War in Iraq looks more and more like a sure thing. The split between the United States and its critics in Europe has deepened since Secretary of State Colin Powell made his case to the U.N. Security Council, but that won't prevent the Bush administration from launching an attack. And Mr. Powell said last week it will come in "weeks, not months."
But there is still a way that this showdown could end peacefully. President Bush has put a gun to Saddam Hussein's head, and no one doubts that in the near future, he will be happy to pull the trigger. So there is only one other choice left to the Iraqi dictator: capitulation.
No one seems to regard that as a possibility. But judging from his past, it would not be a total surprise to see Saddam choose humiliation and survival over death and glory.
To do that, though, he will need the cooperation of the Bush administration. The president has made it absolutely clear that if Iraq doesn't disarm, Saddam will be destroyed. What he hasn't made quite so plain is that if Saddam does finally choose to give up all his weapons of mass destruction, he will be allowed to survive. The latter would be the best outcome removing what the administration regards as an intolerable threat, but without the ordeal of war. And it's more plausible than exile, which would require Saddam to place his life precariously in the hands of a foreign government.
There are signs he is looking for just this exit. Last week, in a reversal, Iraq began letting Iraqi scientists meet U.N. weapons inspectors without a government official present. Monday, it agreed to let U-2 spy planes fly over the country unmolested, and it has indicated it will meet another demand by passing legislation allowing inspectors to stay for the long haul.
Maybe Saddam is making small concessions to distract from the big issue disarmament. But maybe he's inching toward a full-scale retreat. Believe it or not, he has tried that before.
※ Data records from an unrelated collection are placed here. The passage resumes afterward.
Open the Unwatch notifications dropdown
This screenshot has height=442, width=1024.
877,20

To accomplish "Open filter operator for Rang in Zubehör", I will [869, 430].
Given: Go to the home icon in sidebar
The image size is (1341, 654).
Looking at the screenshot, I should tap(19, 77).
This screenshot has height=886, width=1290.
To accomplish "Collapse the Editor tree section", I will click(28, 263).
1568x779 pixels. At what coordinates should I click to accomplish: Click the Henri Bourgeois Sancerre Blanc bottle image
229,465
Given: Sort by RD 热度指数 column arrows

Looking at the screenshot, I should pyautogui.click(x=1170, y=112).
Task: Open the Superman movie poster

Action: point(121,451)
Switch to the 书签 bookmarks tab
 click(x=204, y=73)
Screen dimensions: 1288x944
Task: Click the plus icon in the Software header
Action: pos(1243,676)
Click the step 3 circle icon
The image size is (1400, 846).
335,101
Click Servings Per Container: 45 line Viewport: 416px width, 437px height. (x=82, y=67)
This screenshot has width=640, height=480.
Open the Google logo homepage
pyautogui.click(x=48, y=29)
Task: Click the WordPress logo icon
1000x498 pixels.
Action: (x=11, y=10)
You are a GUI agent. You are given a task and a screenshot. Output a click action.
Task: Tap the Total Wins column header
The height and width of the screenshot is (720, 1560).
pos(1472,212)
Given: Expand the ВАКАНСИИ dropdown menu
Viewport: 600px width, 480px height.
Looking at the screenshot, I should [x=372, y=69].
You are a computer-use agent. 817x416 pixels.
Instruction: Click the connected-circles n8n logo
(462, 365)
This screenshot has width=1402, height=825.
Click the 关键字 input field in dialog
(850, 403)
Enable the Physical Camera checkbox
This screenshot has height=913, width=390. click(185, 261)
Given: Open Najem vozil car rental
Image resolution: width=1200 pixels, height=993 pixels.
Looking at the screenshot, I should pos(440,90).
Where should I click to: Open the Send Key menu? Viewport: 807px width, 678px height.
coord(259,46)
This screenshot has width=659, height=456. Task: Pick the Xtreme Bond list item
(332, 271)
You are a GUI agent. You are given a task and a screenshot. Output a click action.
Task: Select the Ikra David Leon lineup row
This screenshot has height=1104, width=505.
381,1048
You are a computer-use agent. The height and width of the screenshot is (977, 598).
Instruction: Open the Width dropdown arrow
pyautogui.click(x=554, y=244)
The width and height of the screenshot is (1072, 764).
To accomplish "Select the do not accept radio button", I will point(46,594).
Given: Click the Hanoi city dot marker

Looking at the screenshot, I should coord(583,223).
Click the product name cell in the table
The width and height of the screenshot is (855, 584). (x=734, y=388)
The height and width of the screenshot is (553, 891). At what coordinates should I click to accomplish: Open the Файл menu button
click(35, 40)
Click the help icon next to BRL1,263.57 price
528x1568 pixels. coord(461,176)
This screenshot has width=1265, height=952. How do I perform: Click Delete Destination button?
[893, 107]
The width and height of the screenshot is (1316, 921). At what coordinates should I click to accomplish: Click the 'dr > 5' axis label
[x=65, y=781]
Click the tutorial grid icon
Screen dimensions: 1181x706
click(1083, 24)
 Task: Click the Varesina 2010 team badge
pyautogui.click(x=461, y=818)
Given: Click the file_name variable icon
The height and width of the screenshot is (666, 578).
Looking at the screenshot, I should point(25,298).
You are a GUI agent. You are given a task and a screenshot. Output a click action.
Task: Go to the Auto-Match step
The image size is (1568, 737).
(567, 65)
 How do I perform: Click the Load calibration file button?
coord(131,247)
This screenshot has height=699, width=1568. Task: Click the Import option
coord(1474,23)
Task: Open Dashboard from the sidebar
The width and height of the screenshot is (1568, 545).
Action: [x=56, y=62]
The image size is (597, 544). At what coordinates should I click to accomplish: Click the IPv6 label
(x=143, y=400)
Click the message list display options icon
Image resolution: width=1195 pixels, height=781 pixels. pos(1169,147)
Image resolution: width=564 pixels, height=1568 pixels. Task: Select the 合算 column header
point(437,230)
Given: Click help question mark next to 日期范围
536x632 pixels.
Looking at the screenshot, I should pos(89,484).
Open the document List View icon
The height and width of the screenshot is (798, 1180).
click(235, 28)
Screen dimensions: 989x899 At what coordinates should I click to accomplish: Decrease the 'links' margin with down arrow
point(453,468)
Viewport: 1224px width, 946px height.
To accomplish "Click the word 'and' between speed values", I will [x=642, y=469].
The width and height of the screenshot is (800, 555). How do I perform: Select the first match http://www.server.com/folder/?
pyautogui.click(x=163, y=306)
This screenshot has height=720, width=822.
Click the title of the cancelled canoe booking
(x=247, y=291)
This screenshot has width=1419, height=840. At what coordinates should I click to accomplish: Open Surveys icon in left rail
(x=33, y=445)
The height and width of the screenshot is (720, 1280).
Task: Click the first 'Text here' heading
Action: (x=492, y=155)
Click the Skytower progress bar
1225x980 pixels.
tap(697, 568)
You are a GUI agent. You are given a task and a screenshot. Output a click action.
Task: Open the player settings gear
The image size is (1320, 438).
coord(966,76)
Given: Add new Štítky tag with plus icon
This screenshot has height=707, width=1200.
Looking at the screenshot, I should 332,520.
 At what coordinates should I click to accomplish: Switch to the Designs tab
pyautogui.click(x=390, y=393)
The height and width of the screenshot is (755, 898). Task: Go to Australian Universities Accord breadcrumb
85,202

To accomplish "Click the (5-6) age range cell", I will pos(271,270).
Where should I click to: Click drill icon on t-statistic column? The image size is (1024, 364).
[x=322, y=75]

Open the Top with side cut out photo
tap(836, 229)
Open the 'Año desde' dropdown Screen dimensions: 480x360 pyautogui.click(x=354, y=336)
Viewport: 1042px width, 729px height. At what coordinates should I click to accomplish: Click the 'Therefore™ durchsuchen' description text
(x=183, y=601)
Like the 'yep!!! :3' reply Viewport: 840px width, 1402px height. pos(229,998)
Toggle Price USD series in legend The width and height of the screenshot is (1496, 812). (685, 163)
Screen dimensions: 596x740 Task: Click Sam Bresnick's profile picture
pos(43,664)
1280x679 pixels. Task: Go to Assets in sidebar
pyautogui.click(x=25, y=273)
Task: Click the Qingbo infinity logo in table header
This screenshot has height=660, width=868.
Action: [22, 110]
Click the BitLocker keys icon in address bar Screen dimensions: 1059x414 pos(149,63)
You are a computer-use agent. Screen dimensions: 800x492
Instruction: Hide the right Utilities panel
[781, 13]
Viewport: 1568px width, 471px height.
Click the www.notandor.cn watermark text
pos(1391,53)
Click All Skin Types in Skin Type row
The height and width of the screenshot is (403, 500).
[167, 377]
In the weeks leading up to the 1991 Gulf war, Saddam adamantly refused to relinquish his conquest of Kuwait. But once the U.S. began its air campaign in January, his attitude changed.
By mid-February, Iraq was looking for a way to escape the ground assault that was coming. On Feb. 21, notes University of Chicago political scientist Robert Pape in his book, "Bombing to Win: Air Power and Coercion in War," Saddam accepted a Soviet plan requiring Iraq's "full and unconditional withdrawal" from Kuwait. When President Bush balked at the lack of a timetable, Iraq offered to be out in 21 days.
Former National Security Council staffer Kenneth Pollack says Saddam was not playing games. "He had become so desperate that he was genuinely trying to get his army out of Kuwait intact," says Mr. Pollack in his book "The Threatening Storm: The Case for Invading Iraq."
But the U.S. wouldn't agree. It insisted he could have only a week to pull out in effect, telling him he could keep his army but would have to leave his military equipment behind. "Far from wanting Saddam to withdraw," writes Mr. Pape, "American leaders by mid-February appear to have sought to prevent the withdrawal of his army."
Gen. Colin Powell, then chairman of the Joint Chiefs of Staff, told the Gulf commander, Gen. Norman Schwarzkopf, that the administration was deathly afraid the Soviet peace plan would avert a war. "My president wants to get on with this thing," he declared.
Saddam is above all a master of survival. You don't gain control of a brutal police state and keep it for three decades without a keen instinct for self-preservation. He showed it during the Gulf war, when he chose to leave his chemical and biological weapons on the shelf rather than invite complete devastation. He showed it again afterward, when everyone expected him to be overthrown. If he sees that he can survive this time by giving up his forbidden arsenal and only by giving up his forbidden arsenal he may seize the chance.
That outcome would not please quite everyone. Administration hawks are after regime change, not mere disarmament. They don't want Saddam Hussein defanged; they want him dead. Their preference is understandable. But it would be criminal if the administration spurned the chance to solve the central problem without the grave perils of invasion and occupation.
If Mr. Bush is hoping to force Saddam into submission, he has handled this showdown perfectly. But he has to be prepared to take yes for an answer. The best wars, after all, are those you win without a fight.